Fare zapping nel torbido

Fare zapping nel torbidoDisteso sul proprio giaciglio con il capo poggiato su un morbido cuscino e le spalle leggermente curve a favore del mini televisore da camera da letto e torturando con i polpastrelli i tasti innocenti del telecomando può capitare di vedere di tutto, soprattutto a certe ore della notte.
Prima che il vostro viso venga decorato da un sorriso sarcastico e allusivo circa il riferimento al maialeggio che pullula nelle reti commerciali locali dove ragazzette seminude con la cellulite ballonzolante si contendono fino all’ultimo pixel dello schermo con scritte dal suono onomatopeico che richiama ad orgasmi simulati e numeri di telefono dallo scatto precoce, preciso che non mi riferisco a questo.
Non mi riferisco nemmeno alle pseudo trasmissioni sportive che ricalcano i format delle tv più conosciute con quattro o cinque ospiti improbabili coordinati da un conduttore anch’esso improbabile in uno studio dalla scenografia, indovinate un po’? Improbabile!
Le trasmissioni sportive nelle sono sempre esistite e basterebbe farsi un giretto nell’etere romano per rendersi conto che sono un numero spropositato. Quello che invece sembra un fenomeno in aumento sono i talk show di approfondimento politico in stile Matrix e Porta a Porta.
Che una tv locale, per dirne una a caso, della basilicata confezioni un dibattito politico con rappresentanti delle istituzioni locali su problemi locali ci sta, ma che una rete locale regionale con ospiti illustri sconosciuti, moderati da conduttori sconosciuti con un culto della personalità appena inferiore a quello di Napoleone, discutano allegramente dei massimi sistemi ha un qualcosa di ridicolo.

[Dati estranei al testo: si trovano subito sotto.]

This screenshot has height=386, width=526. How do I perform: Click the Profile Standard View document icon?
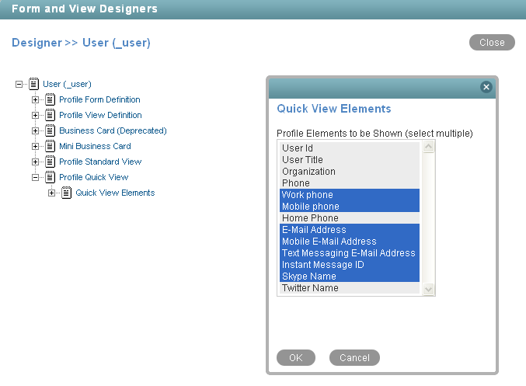pyautogui.click(x=51, y=162)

Da cosa nasce questa presunzione di universalità?
Credo che la causa di questa piccola supponenza mediatica sia dovuta al fatto che si vada in onda sul satellite e quindi potenzialmente si possa raggiungere ogni angolo d’Europa e anche del Mondo.
Tutto però si gioca sul “potenzialmente” che in realtà costituisce una probabilità poco sopra lo zero.

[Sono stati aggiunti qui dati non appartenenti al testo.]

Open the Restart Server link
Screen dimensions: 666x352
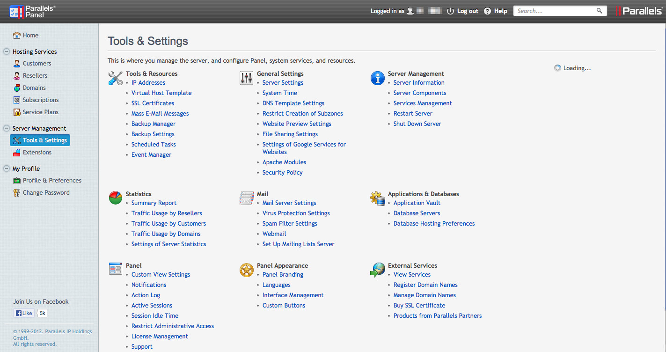413,113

Se non avessi avuto il decoder digitale non avrei mai saputo dell’esistenza di una trasmissione di approfondimento giornalistico regionale dal nome originalissimo “focus” quindi questo andrebbe a favore delle potenzialità, in teoria.
Nella trasmissione in questione il tema erano le polveri sottili e l’utilità o meno dei termoinceneritori. A dibattere di questo tema un tizio che con la piccola aggiunta di una tonaca cangiante sarebbe potuto essere il Mago di Poggibonsi, un professore teorico di fantasistemi e energie alternative che faceva esempi del tipo: “la giacca che indosso non fa del male a nessuno di per sé, ma se io le metto fuoco i gas che sprigionano da essa sono inquinanti e lo stesso vale per i rifiuti….” geniale!
Questo è solo un esempio e il fatto che io e credo poche decine di altre persone siano dei maniaci di talk show e discreti appassionati di trash da tv locale non giustifica l’utilizzo indiscriminato della tv satellitare ricettacolo di porcherie televisive di ogni tipo. I canali dall’800 in poi del bouquet e quelli con numerazione anche a quattro cifre sono un piccolo regno dove vige l’anarchia assoluta, anche al di fuori di ogni legge di marketing, dove parole come “audience” o percentuale di “share” non sono contemplate, dove non è improbabile che se ci fosse un contatore di spettatori in tempo reale, come nel nostro e in altri siti, la cifra si avvicinerebbe allo zero.
Perchè esistono allora? Chi ci (ri)mette i soldi? Non lo so ma nel frattempo cambio ancora canale e mi guardo una bella di auto usate dove la hostess che lucida i cofani con il suo fondoschiena ammicca alla telecamere parlando di specchietti retrovisori.